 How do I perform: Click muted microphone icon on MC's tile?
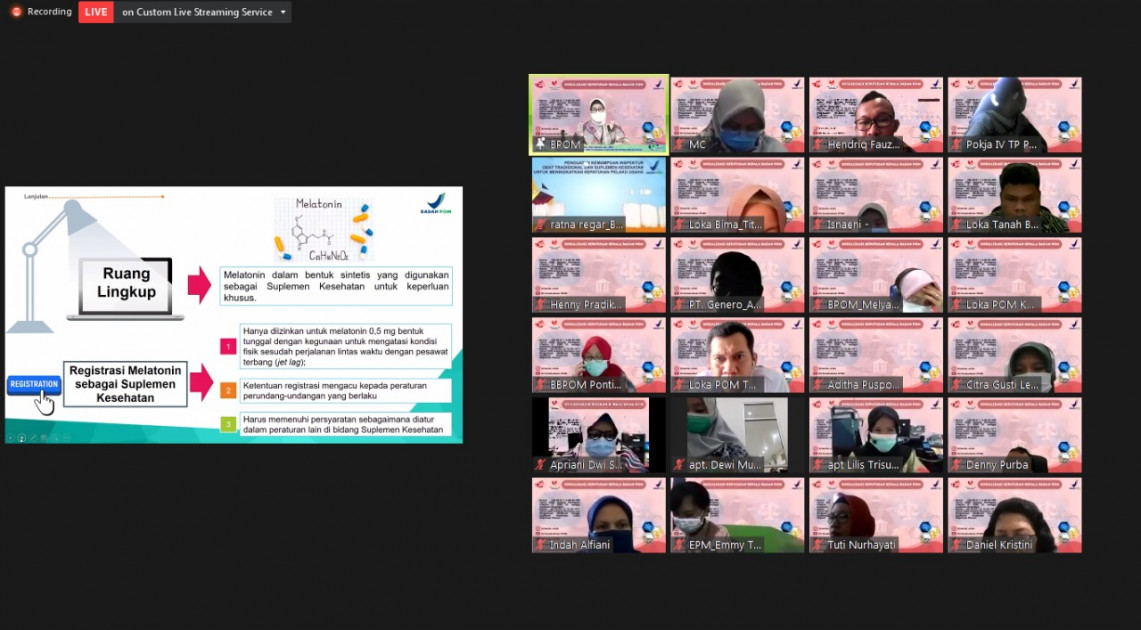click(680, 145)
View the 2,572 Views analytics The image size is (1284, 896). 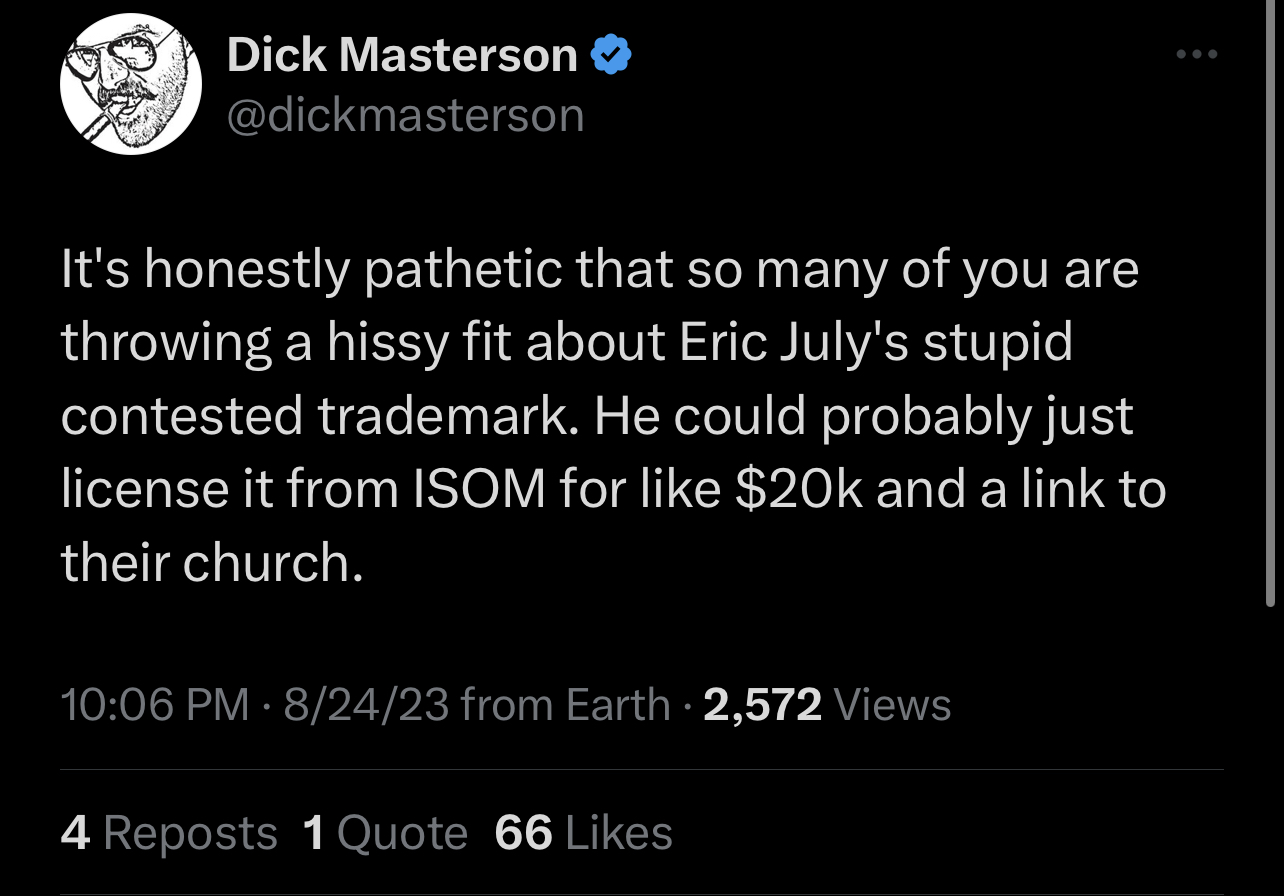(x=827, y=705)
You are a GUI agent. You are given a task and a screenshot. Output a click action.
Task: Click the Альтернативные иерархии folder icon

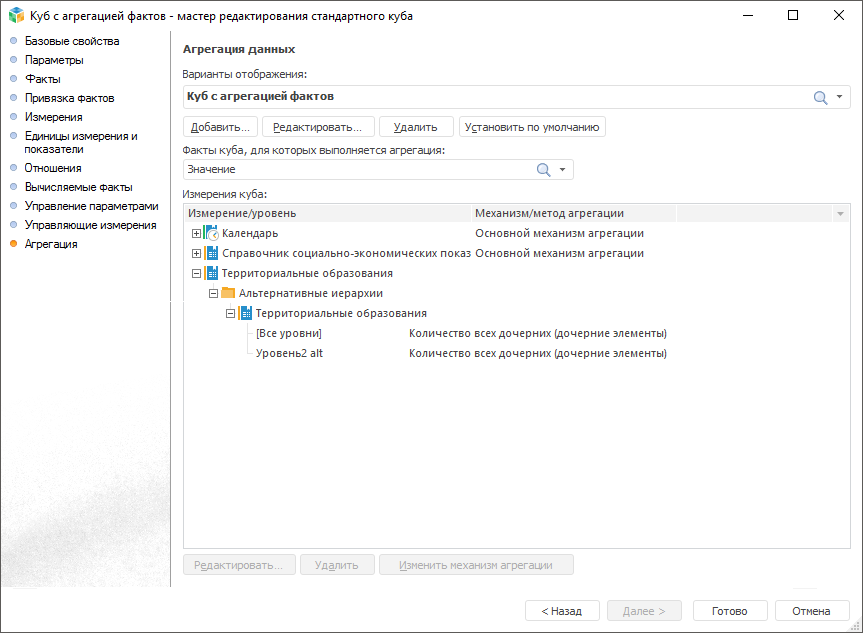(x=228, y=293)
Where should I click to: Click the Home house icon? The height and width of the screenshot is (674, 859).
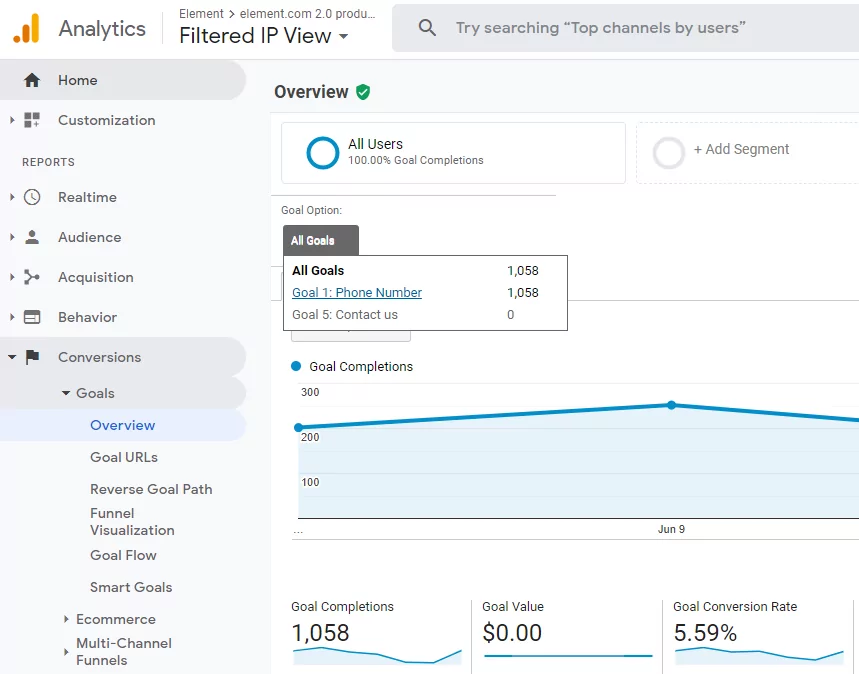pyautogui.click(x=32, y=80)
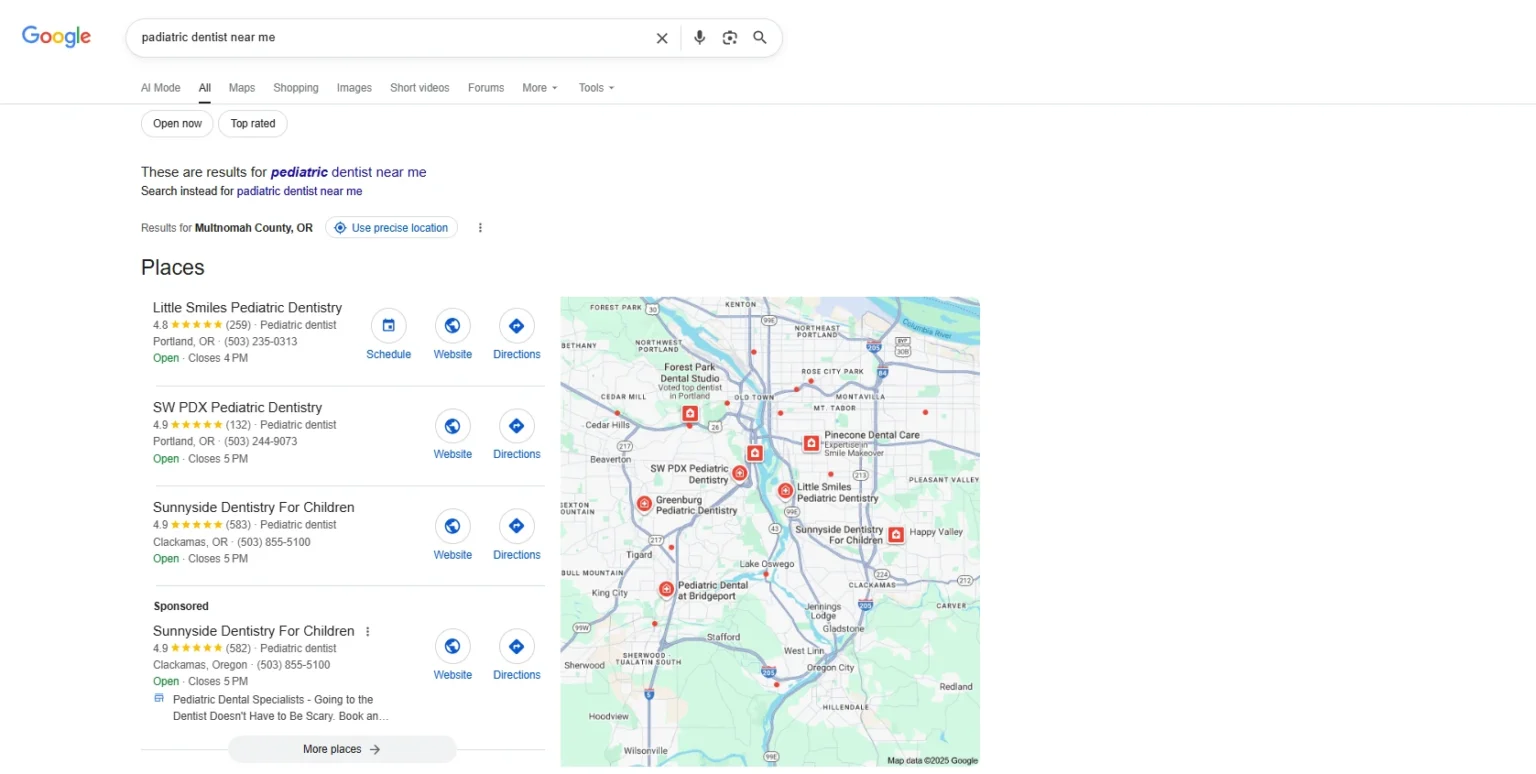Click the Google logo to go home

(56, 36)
--
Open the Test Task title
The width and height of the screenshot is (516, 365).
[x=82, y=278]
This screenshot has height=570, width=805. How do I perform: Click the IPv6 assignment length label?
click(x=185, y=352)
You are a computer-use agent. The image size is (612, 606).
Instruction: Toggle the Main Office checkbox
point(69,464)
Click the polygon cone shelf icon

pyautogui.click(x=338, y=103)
==
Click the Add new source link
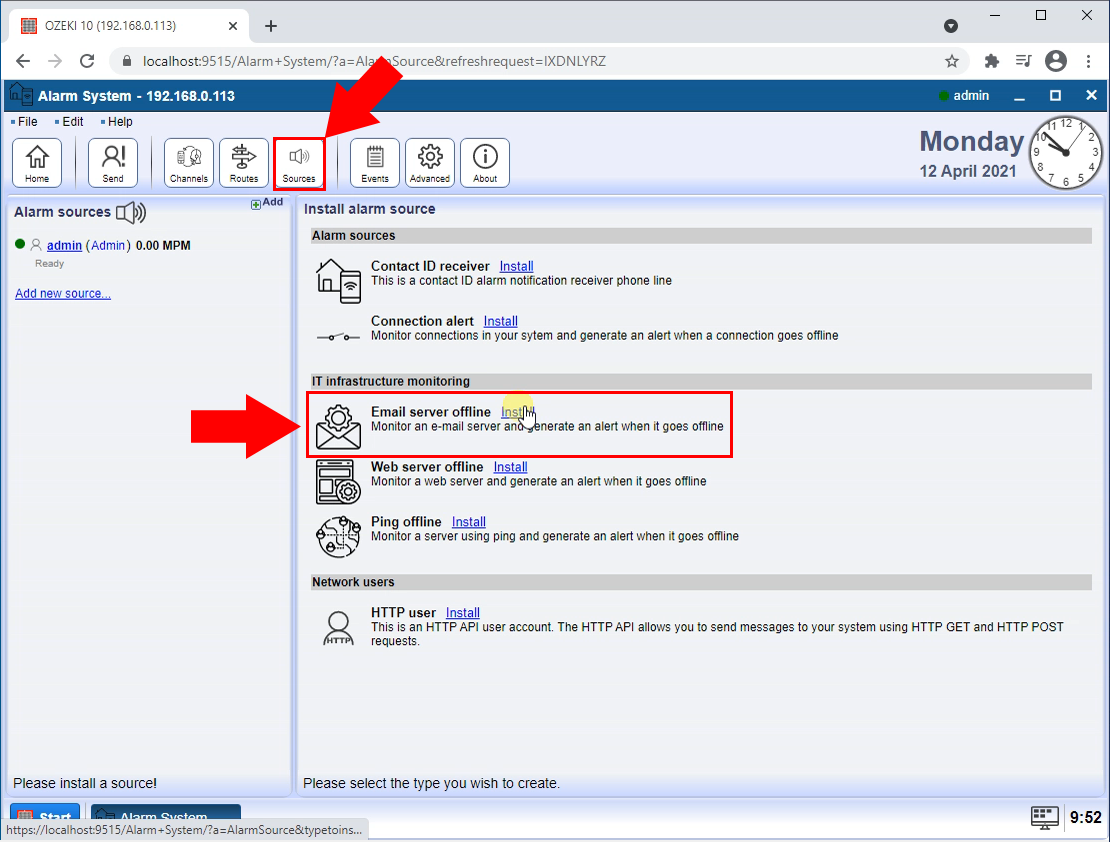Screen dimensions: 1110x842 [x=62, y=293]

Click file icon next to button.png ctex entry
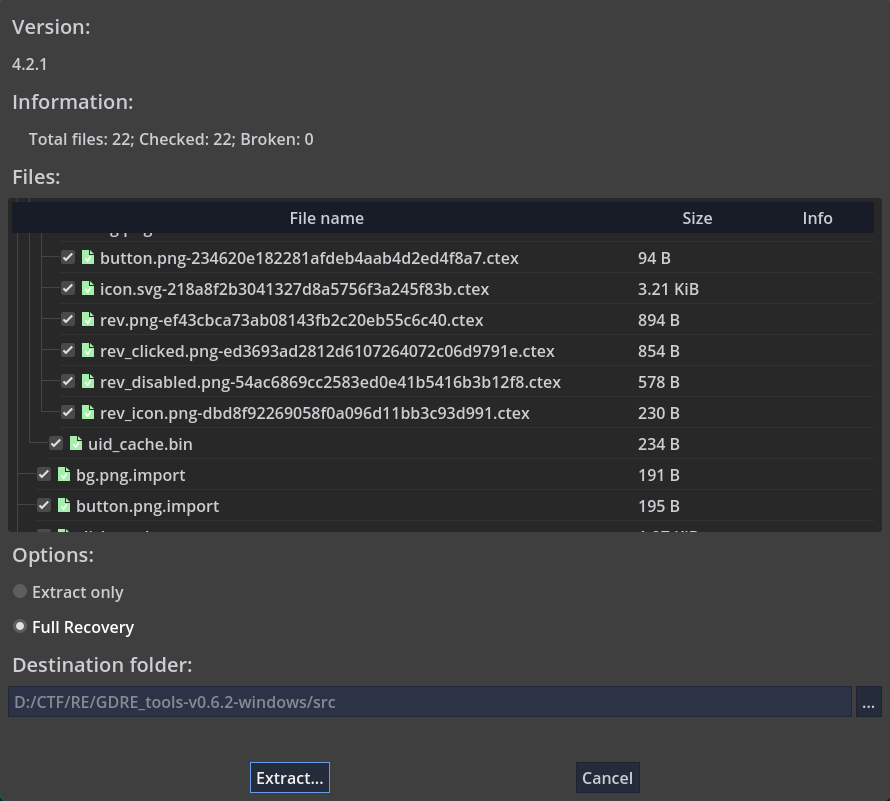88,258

**WORK TASK**
Nothing but a number is expected: the tally of lines in the records that include the word "agent".

**THE COMPLETED TASK**
2